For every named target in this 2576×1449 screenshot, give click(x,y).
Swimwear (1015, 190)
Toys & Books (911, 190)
::::::::::
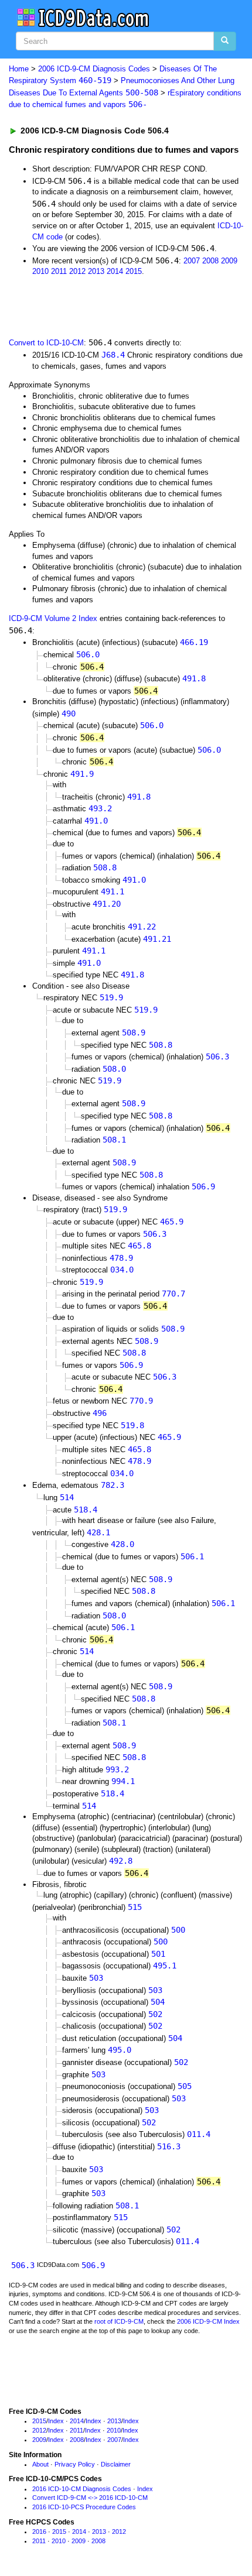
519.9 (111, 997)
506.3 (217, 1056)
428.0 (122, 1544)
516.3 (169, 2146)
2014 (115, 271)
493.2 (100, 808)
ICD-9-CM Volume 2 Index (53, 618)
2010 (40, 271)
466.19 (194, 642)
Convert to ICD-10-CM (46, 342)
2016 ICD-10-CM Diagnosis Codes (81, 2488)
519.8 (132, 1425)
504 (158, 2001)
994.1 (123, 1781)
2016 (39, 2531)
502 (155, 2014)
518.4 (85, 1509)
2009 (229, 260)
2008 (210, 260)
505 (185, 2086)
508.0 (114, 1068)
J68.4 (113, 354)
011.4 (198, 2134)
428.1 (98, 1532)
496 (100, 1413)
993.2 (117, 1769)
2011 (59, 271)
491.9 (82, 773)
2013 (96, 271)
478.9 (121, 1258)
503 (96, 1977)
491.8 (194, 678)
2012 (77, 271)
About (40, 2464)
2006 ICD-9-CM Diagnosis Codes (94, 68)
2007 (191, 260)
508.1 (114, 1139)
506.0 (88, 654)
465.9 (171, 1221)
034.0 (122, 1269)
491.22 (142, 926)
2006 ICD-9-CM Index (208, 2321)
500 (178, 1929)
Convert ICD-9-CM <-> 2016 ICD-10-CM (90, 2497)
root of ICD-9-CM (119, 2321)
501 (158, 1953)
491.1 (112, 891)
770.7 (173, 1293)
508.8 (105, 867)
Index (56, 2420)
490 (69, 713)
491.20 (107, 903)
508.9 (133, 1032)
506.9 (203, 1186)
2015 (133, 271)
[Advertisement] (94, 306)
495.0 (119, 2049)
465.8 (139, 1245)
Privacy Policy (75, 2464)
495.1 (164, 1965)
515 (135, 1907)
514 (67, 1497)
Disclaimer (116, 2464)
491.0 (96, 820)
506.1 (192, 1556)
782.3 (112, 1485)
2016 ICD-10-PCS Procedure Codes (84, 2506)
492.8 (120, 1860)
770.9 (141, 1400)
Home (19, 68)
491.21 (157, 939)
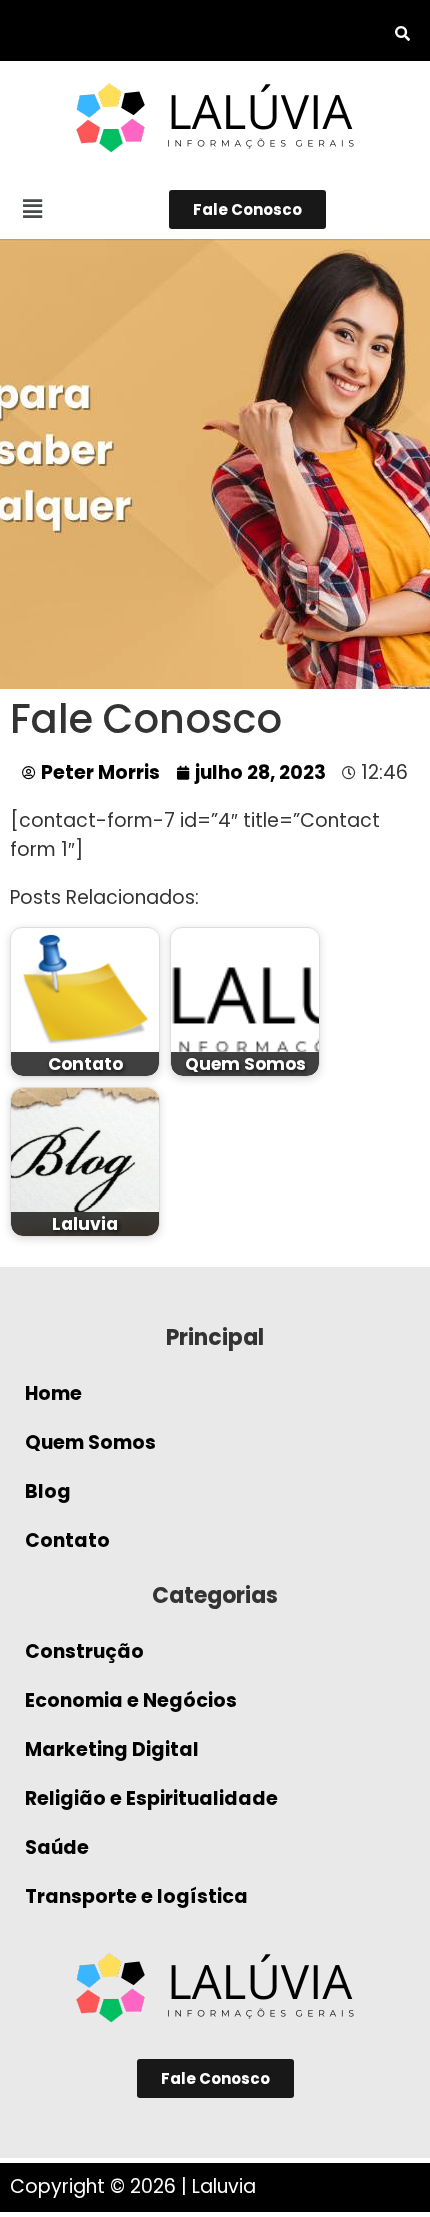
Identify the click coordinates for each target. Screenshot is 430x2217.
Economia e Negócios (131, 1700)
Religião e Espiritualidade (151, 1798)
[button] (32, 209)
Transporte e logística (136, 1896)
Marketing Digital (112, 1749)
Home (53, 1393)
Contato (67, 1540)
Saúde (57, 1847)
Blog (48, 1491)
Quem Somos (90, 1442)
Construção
::::::::::
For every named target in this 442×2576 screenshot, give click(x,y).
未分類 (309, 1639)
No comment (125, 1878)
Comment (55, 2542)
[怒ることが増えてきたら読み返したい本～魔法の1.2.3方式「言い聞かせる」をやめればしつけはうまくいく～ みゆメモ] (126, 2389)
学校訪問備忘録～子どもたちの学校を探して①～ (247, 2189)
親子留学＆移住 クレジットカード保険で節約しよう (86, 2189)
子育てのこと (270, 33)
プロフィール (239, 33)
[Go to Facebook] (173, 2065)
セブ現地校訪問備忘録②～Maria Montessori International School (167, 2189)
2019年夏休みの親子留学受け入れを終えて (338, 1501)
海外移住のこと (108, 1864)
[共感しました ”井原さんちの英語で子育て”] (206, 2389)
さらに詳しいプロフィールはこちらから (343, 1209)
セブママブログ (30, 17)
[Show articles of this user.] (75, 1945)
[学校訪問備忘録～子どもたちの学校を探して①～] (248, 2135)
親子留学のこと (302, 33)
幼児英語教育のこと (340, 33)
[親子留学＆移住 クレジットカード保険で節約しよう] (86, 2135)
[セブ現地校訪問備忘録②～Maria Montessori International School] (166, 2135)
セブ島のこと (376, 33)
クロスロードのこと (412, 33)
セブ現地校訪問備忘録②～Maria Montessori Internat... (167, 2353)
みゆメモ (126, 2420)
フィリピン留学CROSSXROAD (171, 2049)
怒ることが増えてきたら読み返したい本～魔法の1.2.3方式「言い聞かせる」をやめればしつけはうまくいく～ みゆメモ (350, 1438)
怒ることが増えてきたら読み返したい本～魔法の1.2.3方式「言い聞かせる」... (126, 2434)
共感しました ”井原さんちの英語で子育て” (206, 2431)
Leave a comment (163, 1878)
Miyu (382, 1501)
::::::::::
Copy out, from the data above, each line where the string "Convert" is present.

Convert to ICD-10-CM (46, 342)
Convert ICD-9-CM <-> 2016 ICD-10-CM (90, 2497)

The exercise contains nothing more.